By Jennifer Davis Rash
Executive editor, The Alabama Baptist
A cat sits trapped under a birdcage with the proper resident of that cage sitting on top of it sneering down at him. This is the entire front cover of the greeting card. Open it up and it reads: “Don’t ask…”
I love this card. I bought it solely because it made me laugh. I’m guessing I connected with this card because I’ve been the cat in that illustration so many times.
You know those times when you have a day like the one described in Judith Viorst’s “Alexander and the Terrible, Horrible, No Good, Very Bad Day” — a day where it seems every single thing goes totally and magnificently wrong. The kind of day when you know the only option of gaining any type of redemption is to climb back into bed and start over.
When these days happen to me I become self-absorbed and focused so much on my own woes that I miss all that is going on around me. I plummet pretty quickly into a pity party with a guest list of one — me.
From there, I can’t even imagine how I must affect the moods of those with whom I come into contact. If I’m not careful, I might not even really care that I’m dumping a dark cloud over their day.
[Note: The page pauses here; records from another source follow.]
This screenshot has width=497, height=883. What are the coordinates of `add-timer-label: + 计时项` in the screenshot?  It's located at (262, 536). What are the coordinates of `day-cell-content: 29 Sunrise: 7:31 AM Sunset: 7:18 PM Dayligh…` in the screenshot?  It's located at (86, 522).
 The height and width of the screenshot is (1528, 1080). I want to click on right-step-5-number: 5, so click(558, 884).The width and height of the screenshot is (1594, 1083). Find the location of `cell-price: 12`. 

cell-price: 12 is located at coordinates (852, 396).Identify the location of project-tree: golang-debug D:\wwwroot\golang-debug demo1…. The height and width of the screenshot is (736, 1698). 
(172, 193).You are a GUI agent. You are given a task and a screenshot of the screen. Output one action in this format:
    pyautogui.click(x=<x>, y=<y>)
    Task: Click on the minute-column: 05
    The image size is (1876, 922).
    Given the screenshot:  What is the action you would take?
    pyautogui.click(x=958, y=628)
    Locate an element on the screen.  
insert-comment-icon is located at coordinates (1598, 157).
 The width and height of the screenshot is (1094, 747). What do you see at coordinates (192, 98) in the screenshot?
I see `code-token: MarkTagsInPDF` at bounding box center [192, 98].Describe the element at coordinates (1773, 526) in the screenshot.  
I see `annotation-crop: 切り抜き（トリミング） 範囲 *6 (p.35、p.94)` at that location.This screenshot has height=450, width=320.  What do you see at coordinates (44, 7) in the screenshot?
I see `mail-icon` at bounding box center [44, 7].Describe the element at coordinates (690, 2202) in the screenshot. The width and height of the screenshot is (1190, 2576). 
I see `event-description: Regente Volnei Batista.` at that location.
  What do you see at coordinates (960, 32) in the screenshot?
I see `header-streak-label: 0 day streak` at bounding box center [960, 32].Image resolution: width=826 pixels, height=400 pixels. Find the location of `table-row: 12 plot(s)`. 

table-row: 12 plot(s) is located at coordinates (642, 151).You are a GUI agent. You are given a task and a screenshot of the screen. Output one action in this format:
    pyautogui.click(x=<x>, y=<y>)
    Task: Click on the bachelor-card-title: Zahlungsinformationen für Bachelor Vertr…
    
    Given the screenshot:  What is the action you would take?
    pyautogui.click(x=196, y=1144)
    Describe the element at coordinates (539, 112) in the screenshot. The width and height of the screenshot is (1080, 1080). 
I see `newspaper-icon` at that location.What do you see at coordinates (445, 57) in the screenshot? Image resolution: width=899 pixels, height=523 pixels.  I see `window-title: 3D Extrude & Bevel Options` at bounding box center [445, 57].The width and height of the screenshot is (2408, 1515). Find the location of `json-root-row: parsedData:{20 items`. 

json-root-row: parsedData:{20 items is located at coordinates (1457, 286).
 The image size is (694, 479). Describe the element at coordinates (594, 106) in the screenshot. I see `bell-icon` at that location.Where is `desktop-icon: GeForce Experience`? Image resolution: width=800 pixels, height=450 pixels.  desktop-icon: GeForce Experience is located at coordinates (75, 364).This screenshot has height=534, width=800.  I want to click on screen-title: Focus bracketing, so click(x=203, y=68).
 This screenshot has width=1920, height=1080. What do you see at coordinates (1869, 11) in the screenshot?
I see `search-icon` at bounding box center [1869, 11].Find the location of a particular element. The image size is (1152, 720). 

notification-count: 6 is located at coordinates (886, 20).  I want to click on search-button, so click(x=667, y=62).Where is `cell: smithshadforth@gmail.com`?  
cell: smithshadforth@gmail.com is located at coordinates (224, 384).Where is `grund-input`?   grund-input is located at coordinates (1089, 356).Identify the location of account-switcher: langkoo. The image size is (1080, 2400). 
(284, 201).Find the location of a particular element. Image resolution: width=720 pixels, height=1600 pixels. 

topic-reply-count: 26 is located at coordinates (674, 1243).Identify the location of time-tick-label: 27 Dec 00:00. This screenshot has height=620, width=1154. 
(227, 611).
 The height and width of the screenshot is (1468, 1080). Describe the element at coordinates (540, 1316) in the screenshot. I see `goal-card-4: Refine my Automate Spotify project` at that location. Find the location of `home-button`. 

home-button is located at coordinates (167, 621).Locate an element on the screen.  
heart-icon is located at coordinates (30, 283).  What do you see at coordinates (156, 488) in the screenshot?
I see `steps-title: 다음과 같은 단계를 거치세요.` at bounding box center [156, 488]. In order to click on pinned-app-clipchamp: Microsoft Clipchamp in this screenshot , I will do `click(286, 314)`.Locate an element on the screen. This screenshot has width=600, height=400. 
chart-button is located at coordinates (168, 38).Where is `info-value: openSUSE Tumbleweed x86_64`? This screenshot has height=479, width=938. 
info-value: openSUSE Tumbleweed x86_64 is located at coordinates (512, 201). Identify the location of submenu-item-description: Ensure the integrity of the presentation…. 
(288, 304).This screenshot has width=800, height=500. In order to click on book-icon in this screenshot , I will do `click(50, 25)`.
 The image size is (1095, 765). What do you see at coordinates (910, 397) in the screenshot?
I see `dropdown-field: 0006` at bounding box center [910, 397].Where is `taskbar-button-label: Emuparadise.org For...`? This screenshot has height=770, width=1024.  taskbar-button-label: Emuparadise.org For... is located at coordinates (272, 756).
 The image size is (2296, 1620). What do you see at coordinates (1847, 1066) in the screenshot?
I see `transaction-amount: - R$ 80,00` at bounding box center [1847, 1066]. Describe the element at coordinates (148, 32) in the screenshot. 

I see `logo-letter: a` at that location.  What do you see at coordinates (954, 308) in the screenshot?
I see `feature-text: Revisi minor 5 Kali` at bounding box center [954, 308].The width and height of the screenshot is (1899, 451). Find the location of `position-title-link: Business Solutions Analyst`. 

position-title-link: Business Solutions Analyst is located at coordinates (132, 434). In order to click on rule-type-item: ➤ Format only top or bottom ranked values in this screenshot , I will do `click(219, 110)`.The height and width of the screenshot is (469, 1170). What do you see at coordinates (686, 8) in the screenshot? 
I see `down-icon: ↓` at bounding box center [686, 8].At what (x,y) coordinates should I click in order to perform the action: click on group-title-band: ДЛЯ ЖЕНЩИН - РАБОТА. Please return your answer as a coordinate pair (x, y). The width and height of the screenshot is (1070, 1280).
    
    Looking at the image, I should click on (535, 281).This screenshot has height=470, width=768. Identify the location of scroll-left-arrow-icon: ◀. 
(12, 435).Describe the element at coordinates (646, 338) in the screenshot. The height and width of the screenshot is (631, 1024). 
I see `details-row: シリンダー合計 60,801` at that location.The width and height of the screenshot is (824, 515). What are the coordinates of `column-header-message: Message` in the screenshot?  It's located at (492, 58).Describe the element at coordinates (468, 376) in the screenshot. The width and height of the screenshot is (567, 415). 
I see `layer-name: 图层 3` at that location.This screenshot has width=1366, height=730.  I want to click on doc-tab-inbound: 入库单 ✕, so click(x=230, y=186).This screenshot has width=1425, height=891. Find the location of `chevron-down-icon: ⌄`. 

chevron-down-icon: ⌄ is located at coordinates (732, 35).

Isn’t it interesting how much our attitudes and moods can affect others?
I can certainly appreciate being the “safe” person for someone comfortable enough to share his or her raw emotions in the heat of a difficult situation, even if the person is taking out his or her frustrations on me. I remind myself to not take it personally and try to be an encouraging tower of strength for my friend.
But when people with whom I randomly come into contact are grouchy with me or with those around me, it pushes a different button inside me. I’m not sure how to describe it, but it makes me want to confront them, to find out why they think they have a right to treat others that way.
In all reality, the person may be facing some serious issue and doesn’t even realize how ill-mannered he or she is being. A kind word, a smile or even merely walking away could change the entire dynamic for that person. It might even break the cycle of his or her bad attitude. Otherwise one person’s grouchiness could cause another person to respond harshly, which deepens the grouch level of the original grouch, who then takes out the even grouchier feelings on the next person, who now becomes grouchier himself and … well, you get the picture.
Of course, if the grouch happens to be me, I should remind myself that whatever has me experiencing this “terrible, horrible, no good, very bad day” is not necessarily the fault of every single person around me. I should try to address the true issue rather than taking out my frustrations on them.
If you find yourself in a similar situation and it’s because you’re experiencing a serious issue, then think about sharing your struggles with those close to you and allowing them the blessing of supporting you through that situation. But if you’re just having a bad day and you’re mad about it, then consider spending some time checking your heart and motives. It might surprise you how ugly and discouraging you are being to the world around you.
I know I’ve been there too many times myself. The reflection is not one I ever want to see again. It’s definitely not a reflection of Jesus.